Chapter 51 - How Things End
I came back the next day, following a read through of when Fyntn found out about my reality core binding to a seed of thought. It was a fun time, but now was no time at all. I sat at the controls again, in some sort of temporal bubble that Akier somehow had a way of manipulating. Last time, I heard him whispering in my ear, but only after I wound time back. The ten-cut still blazed white light on a frozen scene, as I hesitated over the orb to wind time back.
There had to be a way to rewind time to before Akier was realized in Tarne. If only Fyntn could assist me here. He had to be familiar with this setup. I tried winding time back again, this time not moving from the spot in the library that I hovered. Tarne wound back to before the lunge, and Fyntn got put back together, but Akier did not walk back upstairs backwards like before. Instead, he just sat on the couch again, this time grinning like mad.
I flew closer to see if he knew where I was again, but he just kept looking ahead, grinning, and laughing maniacally. There was something I was missing. Was there a switch I flipped, or that he flipped that allowed him to impede my command over time? I inspected all the buttons and switches, going one by one with a recollection of what they did. After the first ten that altered clothing, or lack thereof, there was the nudity smoothing button, followed by form changing buttons to not consider people actual beings, just objects.
Everything remotely similar to a person was changed into a desired shape, chosen from a dial that displayed the choices ad infinitum. Right after that dial the next few buttons dealt with mental readings, one making thoughts available to hear, and another broadcasting thoughts into the scene as they occurred. Next array of buttons dealt with the environment, and changing of color schemes, de-saturation, and over-saturation.

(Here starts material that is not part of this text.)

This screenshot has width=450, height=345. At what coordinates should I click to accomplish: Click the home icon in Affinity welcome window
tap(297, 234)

“Maybe if I knew what you were thinking, I’d understand what’s going on,” I said, hovering over the button to hear Akier’s thoughts. Was this exactly what he wanted me to do? I grit my teeth to assure myself that he had no sway over my decisions before pressing the button. As soon as I pressed it, a wailing scream made me jump back. It was like a screech of a wild animal in the dark of night, only far worse coming from a mentally deranged individual. I un-clicked the button to find Moredo standing, much closer to the bubble where I hovered. He was no longer grinning, not laughing.
“You think this changes something,” he said, with Tarne’s voice. “This is just a joke, told over and over, wearing on the mind. Time doesn’t EXIST HERE!” I reeled the bubble back at the increased volume. If time did not exist, how was he stopped, or frozen in this moment? Maybe because time was not entirely frozen, he was only partially impeded. Wouldn’t that mean Fyntn was also the same way? I hit the orb to reset to the time the ten-cut happened, then wound time back to before Fyntn was killed. This time I stopped the rewind after he exited from the portal and flew over to him. His gem eyes followed me, but Tarne’s eyes did the same.

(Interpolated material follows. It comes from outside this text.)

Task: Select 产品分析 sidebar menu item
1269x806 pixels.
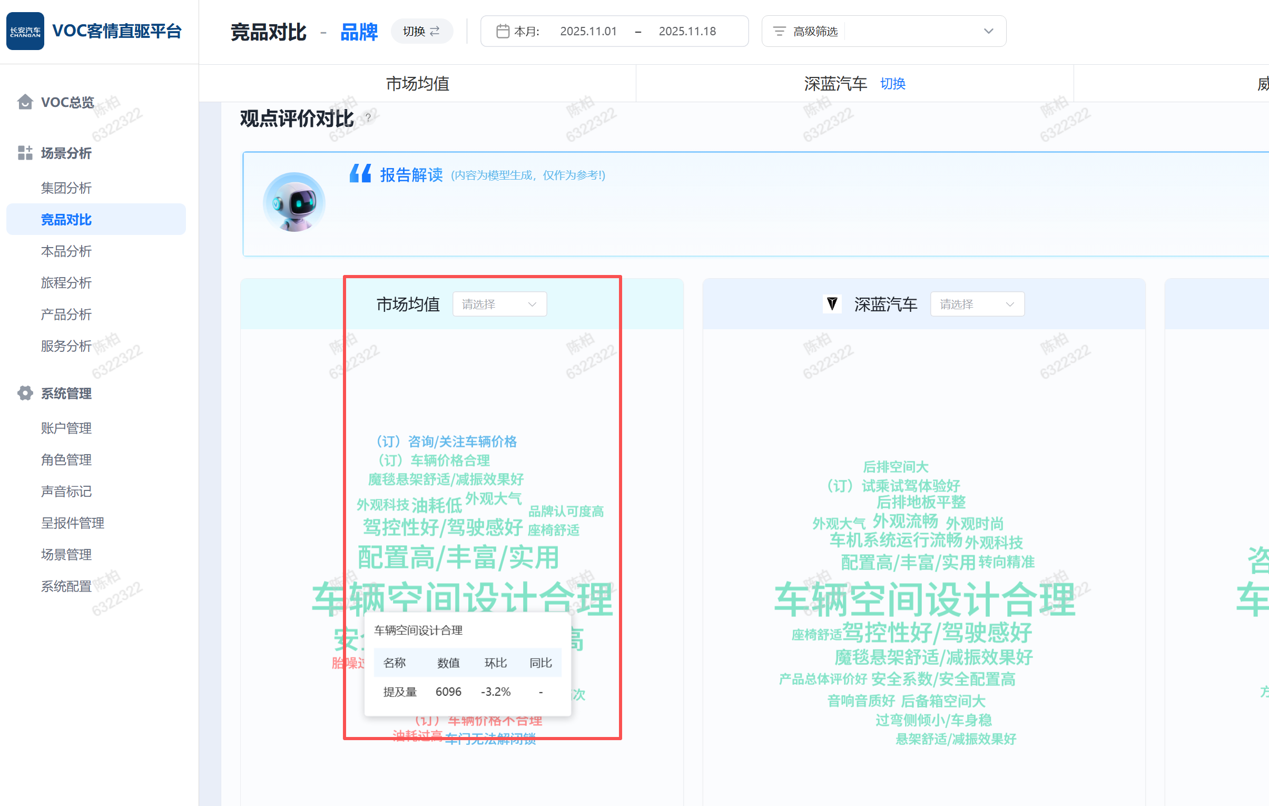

“Hold on, Fyntn,” I said. “I need your help, so hold on.” I looked for anything in the console bubble that let me interact with the scene. None of the buttons bridged the gap between me inside, and the Goni in the scene, trying to sneak behind Tarne. I grit my teeth, and leaned over the console to reach my hand at the bubble from the inside. The second my hand pierced through the barrier, it popped it like a balloon. The console disappeared from beneath me, and I fell into the scene, a duplicate.
I was confused, looking at my female form from the outside. I inspected myself, looking like the male version I detested. Tarne looked confused for a moment, but lunged in my direction.
“The ten-cut! Now!” I shouted at Fyntn. He wasted no time, jumping into the air, spinning his ear claws in position with fingers, ears and tail to cut the space with a smaller ten-cut of ten perfectly-parallel lines glowing white. I reached into it at the same time with Fyntn, as Tarne flew towards us. Again too late.
When I opened my eyes, we sat at the console together, in a lazy Susan of seats before the single console.
“What the hell just happened?” Fyntn asked.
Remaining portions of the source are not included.